We searched PubMed, EMBASE, and the Cochrane Library for cohort studies that assessed the effect of preoperative injection of drugs into the joint cavity on the infection rate after TKA. The outcomes analyzed included the total infection rate, as well as those for different preoperative injection time periods and different drugs.
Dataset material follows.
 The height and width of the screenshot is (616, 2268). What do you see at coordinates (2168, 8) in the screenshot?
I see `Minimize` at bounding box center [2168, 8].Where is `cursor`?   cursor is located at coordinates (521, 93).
Eight studies, including 73,880 in the injection group and 126,187 in the control group, met the inclusion criteria. The injection group had a significantly higher postoperative infection rate than the control group (risk ratio (RR) 1.16; 95% confidence interval (CI) 1.07 to 1.27; p < 0.001; I = 32%). For patients who received injections up to three months preoperatively, the postoperative infection risk was significantly higher than that in the control group (RR 1.26; 95% CI 1.18 to 1.35; p<0.001; I = 0%). There was no significant difference in the infection rates between the four-to-six-month injection and control groups (RR 1.12; 95% CI 0.93 to 1.35; p = 0.240; I = 75%) or between the seven-to-12-month injection and control groups (RR 1.02; 95% CI 0.94 to 1.12; p = 0.600; I = 0%).
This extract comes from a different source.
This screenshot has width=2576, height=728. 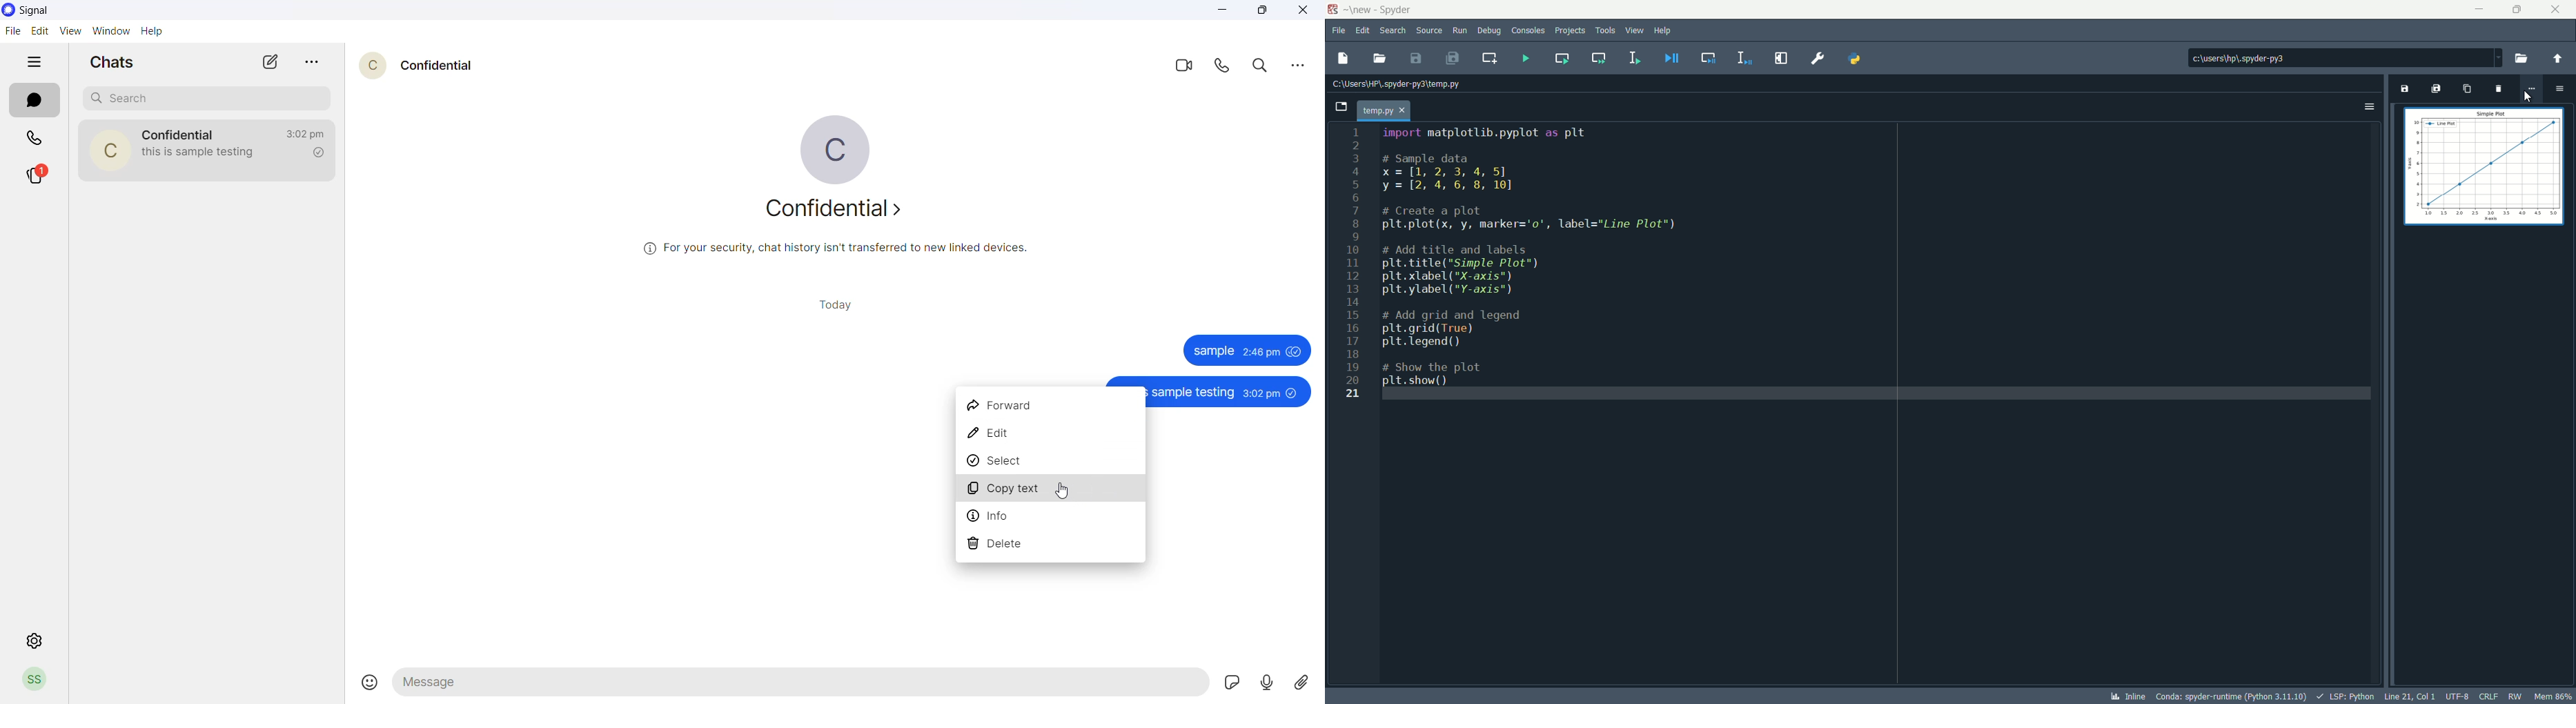 I want to click on help, so click(x=153, y=31).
Current evidence suggests that intra-articular injections of CSs or HA before TKA increase the risk of postoperative infection. Injections administered more than three months before TKA do not significantly increase the risk of infection. Cite this article: 2022;11(3):171-179.
关于全膝关节置换术(TKA)前关节腔内注射透明质酸(HA)或皮质类固醇(CSs)的安全性,证据存在冲突。我们对TKA后关节腔内注射与后续感染率之间的关系进行了荟萃分析。
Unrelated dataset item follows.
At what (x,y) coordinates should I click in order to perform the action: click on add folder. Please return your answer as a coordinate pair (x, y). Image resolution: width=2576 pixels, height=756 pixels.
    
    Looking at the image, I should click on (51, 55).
我们在PubMed、EMBASE和Cochrane图书馆中检索了队列研究,这些研究评估了术前向关节腔内注射药物对TKA后感染率的影响。分析的结果包括总感染率,以及不同术前注射时间段和不同药物的感染率。
八项研究符合纳入标准,其中注射组73880例,对照组126187例。注射组术后感染率显著高于对照组(风险比(RR)1.16;95%置信区间(CI)1.07至1.27;p<0.001;I²=32%)。对于术前三个月内接受注射的患者,术后感染风险显著高于对照组(RR 1.26;95%CI 1.18至1.35;p<0.001;I²=0%)。四至六个月注射组与对照组的感染率无显著差异(RR 1.12;95%CI 0.93至1.35;p = 0.240;I²=75%),七至十二个月注射组与对照组的感染率也无显著差异(RR 1.02;95%CI 0.94至1.12;p = 0.600;I²=0%)。
目前的证据表明,TKA前关节腔内注射CSs或HA会增加术后感染风险。TKA前三个月以上进行的注射不会显著增加感染风险。引用本文:2022;11(3):171-179。